Au petit matin, je sors de l’hô­tel pour aller à la ren­contre de ce quar­tier qui m’a été conseillé par une per­sonne qui connaît bien Bang­kok. J’ai l’im­pres­sion qu’i­ci rien n’est vrai­ment cen­tral, ni vrai­ment ordon­né. Alors je me laisse por­ter, je ver­rai bien ce qu’il en est.

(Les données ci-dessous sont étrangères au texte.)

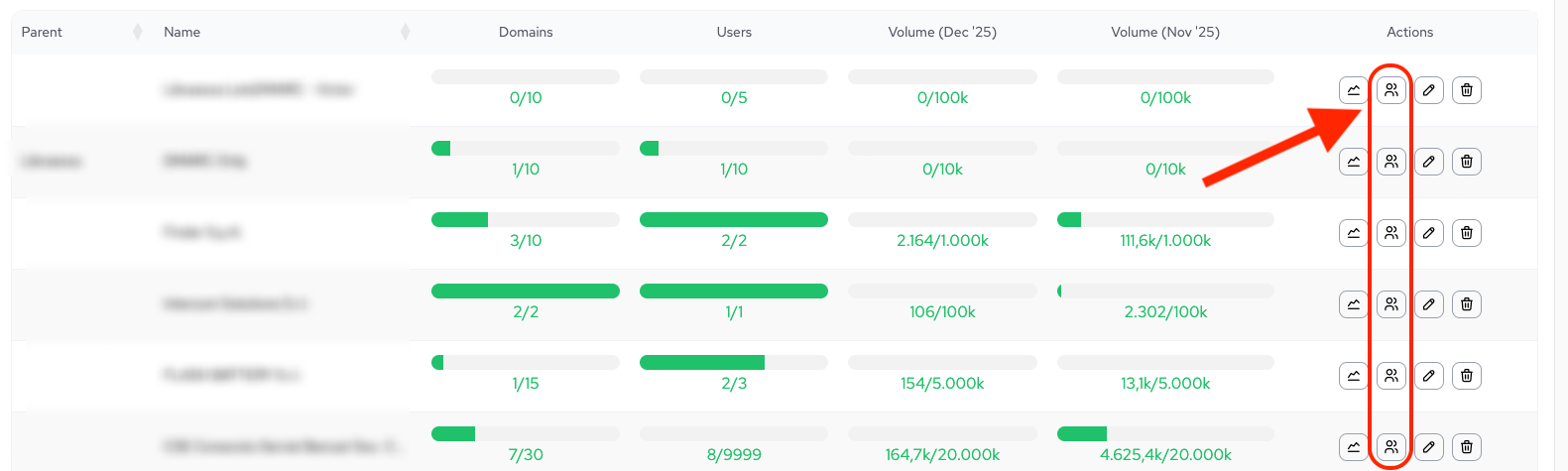Sort table by Parent column arrows
1568x471 pixels.
pos(138,33)
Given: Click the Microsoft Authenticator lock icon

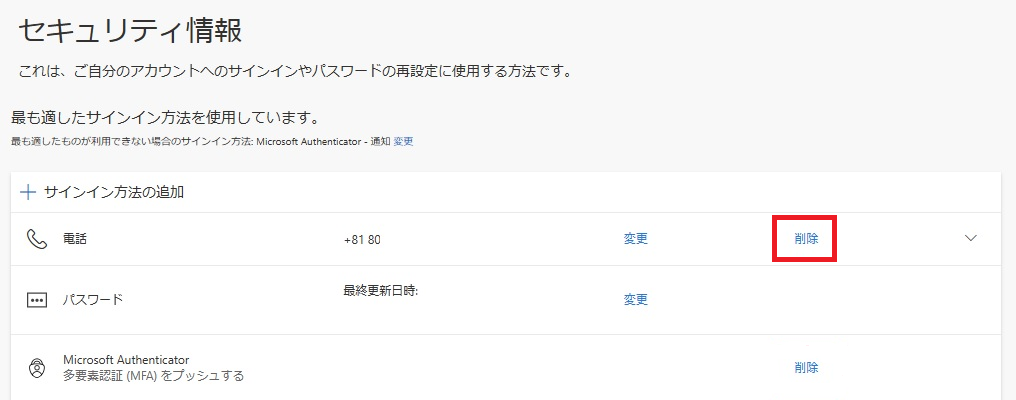Looking at the screenshot, I should pyautogui.click(x=36, y=368).

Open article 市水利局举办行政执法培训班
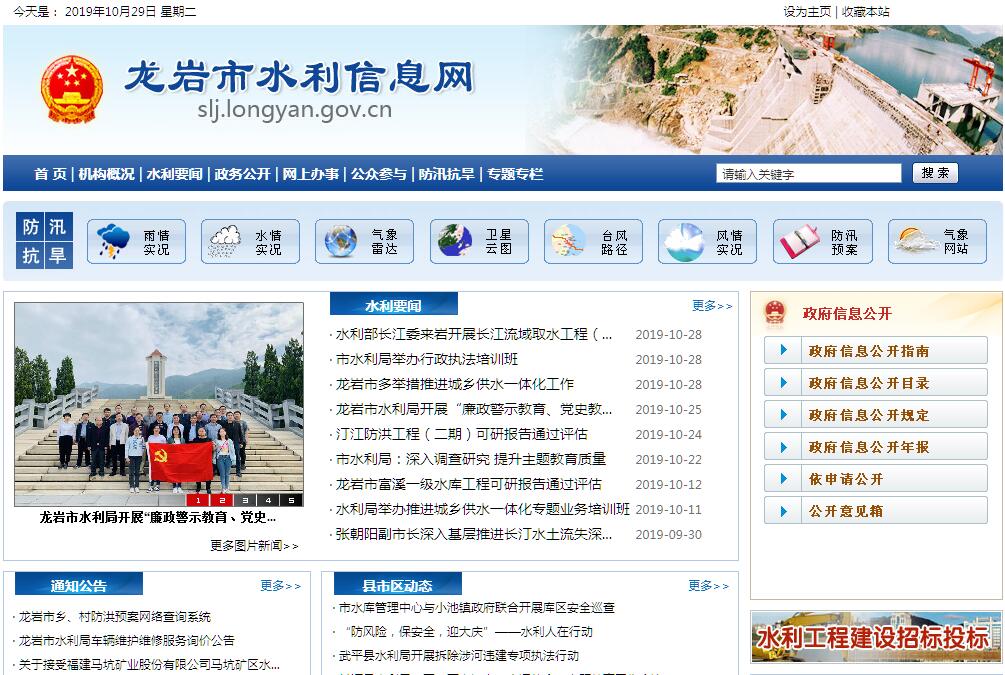coord(427,359)
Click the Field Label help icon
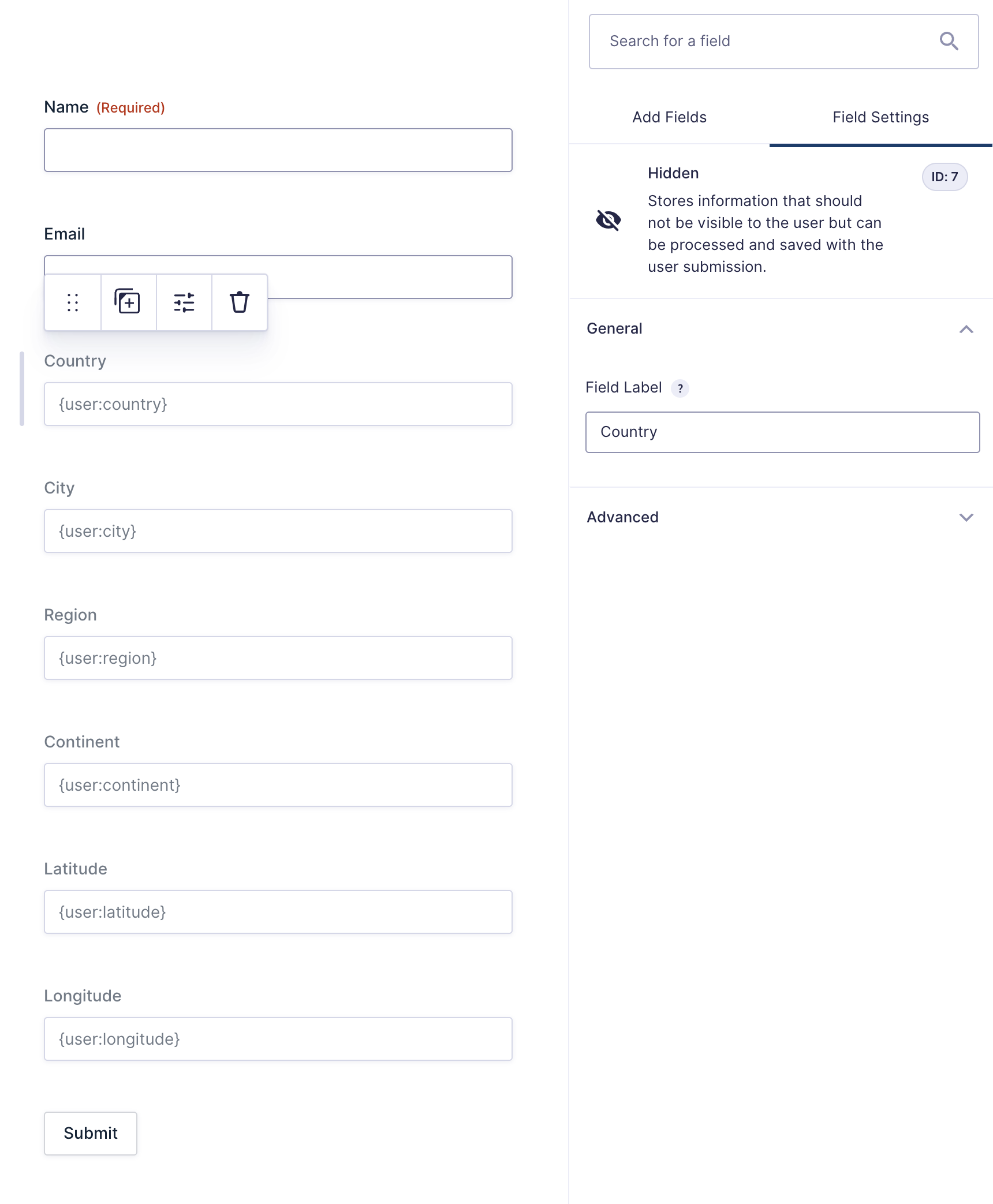This screenshot has height=1204, width=993. (681, 388)
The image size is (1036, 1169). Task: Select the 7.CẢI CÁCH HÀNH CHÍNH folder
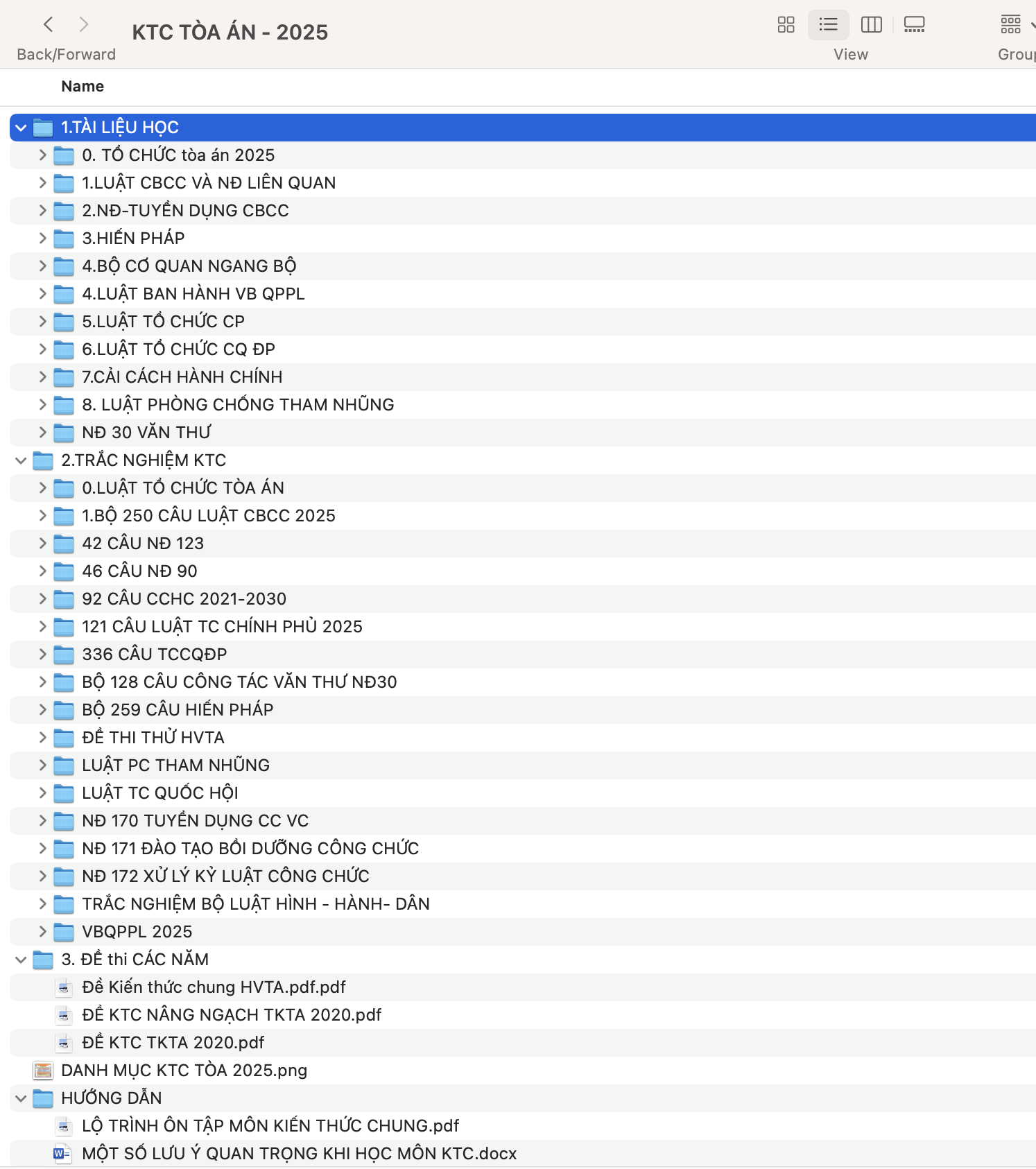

L’a­ve­nue Wisut Kasat est une artère labo­rieuse de moyenne impor­tance, don­nant d’un côté sur un auto-pont dou­blant la cir­cu­la­tion à par­tir du pont Rama VIII, de l’autre côté jus­qu’à J.P.R. junc­tion (ne me deman­dez pas pour­quoi ça s’ap­pelle comme ça), là où l’a­ve­nue rejoint Rat­cha­dam­noen Nok Road, au car­re­four duquel se trouve un immense por­trait de la reine Siri­kit Kitiya­ka­ra. Ce qui me sur­prend tout de suite, c’est la cha­leur, acca­blante déjà dès le matin, mais sur­tout l’o­deur, un mélange de die­sel lourd et de pour­ri­ture maré­ca­geuse. Il faut dire que les pre­miers khlongs (canaux) ne sont qu’à quelques cen­taines de mètres d’i­ci, à peine plus loin que les rives de la Chao Phraya. Sur cette ave­nue, nombre de maga­sins sont fer­més, comme aban­don­nés ; le soir on peut voir des rats et des cafards, les uns presque aus­si gros que les autres, aller et venir par les inter­stices de ces rideaux de fer bais­sés. La jour­née, cer­taines ouvrent pour lais­ser place à des ate­liers de méca­nique auto­mo­bile. On répare de tout ici, des moby­lettes, des tuk-tuks, de voi­tures désos­sées à même le trot­toir, déver­sant l’huile de leur pont dans les cani­veaux pois­seux. Der­rière le bruit des scies élec­triques et des pon­ceuses, des bruits de mar­teau sur la tôle, der­rière les grin­ce­ments et les stri­du­la­tions, des hommes trans­pirent toute l’eau de leur corps dans des échoppes aveugles et encom­brées, dans l’at­mo­sphère lourde et confi­née, empuan­tie par l’o­deur épaisse de la fumée de cigarette.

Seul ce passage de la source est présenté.